The purpose of the study, conducted by University of Utah researchers, was to evaluate the relationship between fibromyalgia and obesity. They hypothesized that obesity significantly adds to the disease and disability burden of the condition. Two hundred fifteen fibromyalgia patients were evaluated in the study and given several physical tests to measure strength, flexibility, range of motion, and strength. Heart rates and sleep quality also were assessed.
The authors reported that consistent with previous studies, obesity is common among those with fibromyalgia. Half the study sample was obese and an additional thirty percent were overweight. Also consistent with previous findings, obese patients in this study showed increased pain sensitivity, which was more pronounced in lower body areas. The obese patients also had impaired flexibility in the lower body and reduced strength.

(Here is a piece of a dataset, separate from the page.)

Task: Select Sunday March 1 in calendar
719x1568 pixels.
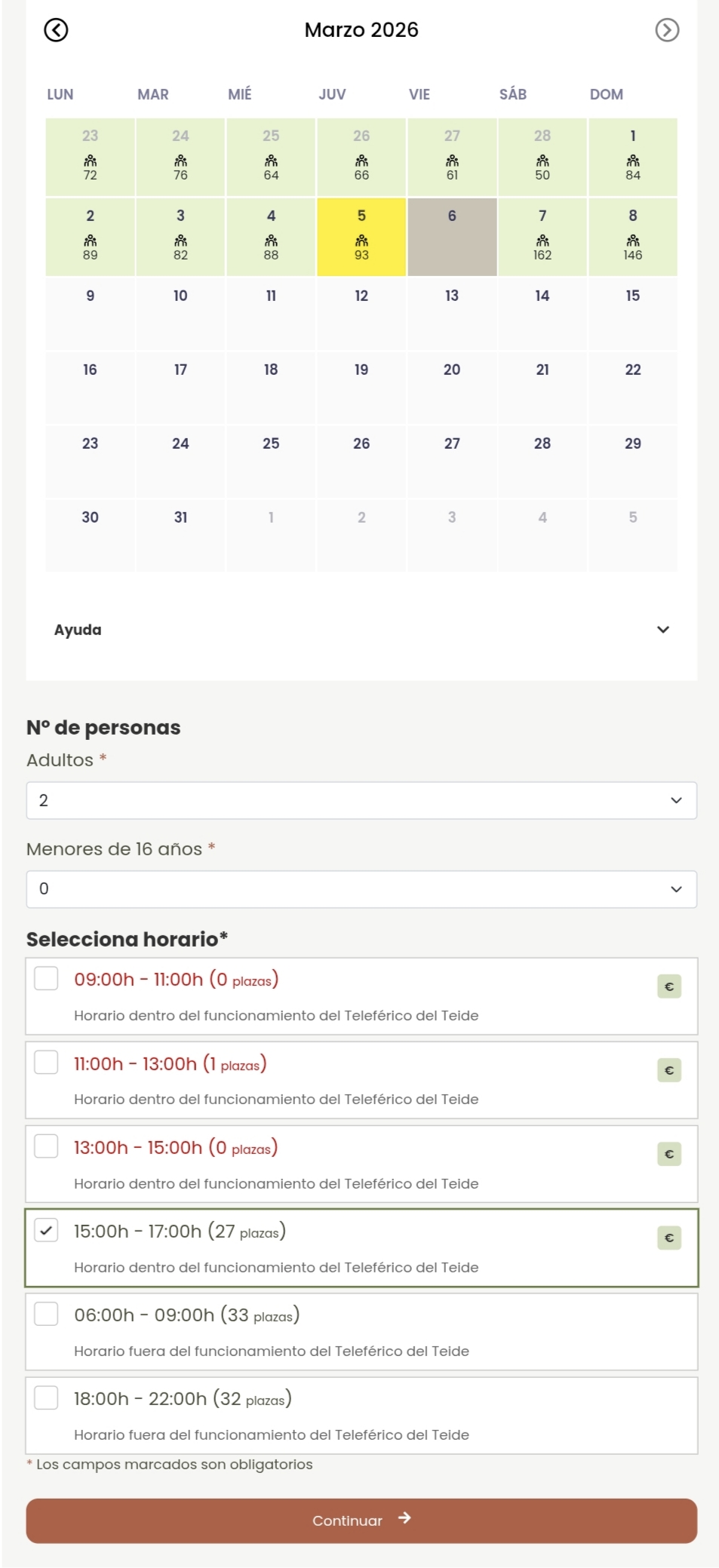Action: click(x=633, y=156)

The study concluded that obesity is a common comorbidity of fibromyalgia that may compromise clinical outcomes. The adverse impact of obesity is evidenced by hyperalgesia, disability, impaired quality of life and sleep problems. The authors also noted that recent evidence suggests weight loss improves fibromyalgia symptoms, perhaps resulting from patients adopting healthier lifestyles and taking more positive attitudes toward symptom management, and overall quality of life.
About the American Pain Society
Based in Glenview, Ill., the American Pain Society (APS) is a multidisciplinary community that brings together a diverse group of scientists, clinicians and other professionals to increase the knowledge of pain and transform public policy and clinical practice to reduce pain-related suffering. APS was founded in 1978 with 510 charter members. From the outset, the group was conceived as a multidisciplinary organization. APS has enjoyed solid growth since its early days and today has approximately 3,200 members. The Board of Directors includes physicians, nurses, psychologists, basic scientists, pharmacists, policy analysts and more.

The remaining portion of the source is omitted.